» **The task**
Return exactly the lines that run from the one with "Open comments via the speech bubble icon" to the last line of the entries below, both included, and nothing else.

» **Available data**
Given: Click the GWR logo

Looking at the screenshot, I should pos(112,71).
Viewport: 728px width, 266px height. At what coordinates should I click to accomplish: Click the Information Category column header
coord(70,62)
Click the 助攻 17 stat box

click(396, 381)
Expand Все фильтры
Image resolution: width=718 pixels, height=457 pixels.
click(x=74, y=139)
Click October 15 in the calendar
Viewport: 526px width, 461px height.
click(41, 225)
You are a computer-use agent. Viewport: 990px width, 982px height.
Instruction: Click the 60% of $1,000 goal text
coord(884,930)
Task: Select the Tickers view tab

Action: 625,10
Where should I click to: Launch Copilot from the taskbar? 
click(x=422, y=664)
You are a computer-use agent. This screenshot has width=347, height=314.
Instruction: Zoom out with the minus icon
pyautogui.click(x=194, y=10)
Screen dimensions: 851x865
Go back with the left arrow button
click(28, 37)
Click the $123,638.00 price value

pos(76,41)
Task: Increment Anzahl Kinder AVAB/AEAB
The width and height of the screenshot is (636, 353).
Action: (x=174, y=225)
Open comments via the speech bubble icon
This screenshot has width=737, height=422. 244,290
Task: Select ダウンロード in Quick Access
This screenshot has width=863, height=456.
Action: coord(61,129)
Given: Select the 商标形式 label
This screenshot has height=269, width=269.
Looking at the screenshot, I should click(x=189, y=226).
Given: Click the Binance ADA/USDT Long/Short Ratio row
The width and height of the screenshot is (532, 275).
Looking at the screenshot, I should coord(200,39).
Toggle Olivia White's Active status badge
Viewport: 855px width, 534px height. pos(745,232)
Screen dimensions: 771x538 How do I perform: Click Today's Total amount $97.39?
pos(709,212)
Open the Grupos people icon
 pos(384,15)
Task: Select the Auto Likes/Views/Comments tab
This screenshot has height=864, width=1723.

» **Solution to the exercise**
Open comments via the speech bubble icon
This screenshot has width=737, height=422. 244,290
Task: Select ダウンロード in Quick Access
This screenshot has width=863, height=456.
Action: coord(61,129)
Given: Select the 商标形式 label
This screenshot has height=269, width=269.
Looking at the screenshot, I should click(x=189, y=226).
Given: Click the Binance ADA/USDT Long/Short Ratio row
The width and height of the screenshot is (532, 275).
Looking at the screenshot, I should coord(200,39).
Toggle Olivia White's Active status badge
Viewport: 855px width, 534px height. pos(745,232)
Screen dimensions: 771x538 How do I perform: Click Today's Total amount $97.39?
pos(709,212)
Open the Grupos people icon
 pos(384,15)
Task: Select the Auto Likes/Views/Comments tab
This screenshot has height=864, width=1723.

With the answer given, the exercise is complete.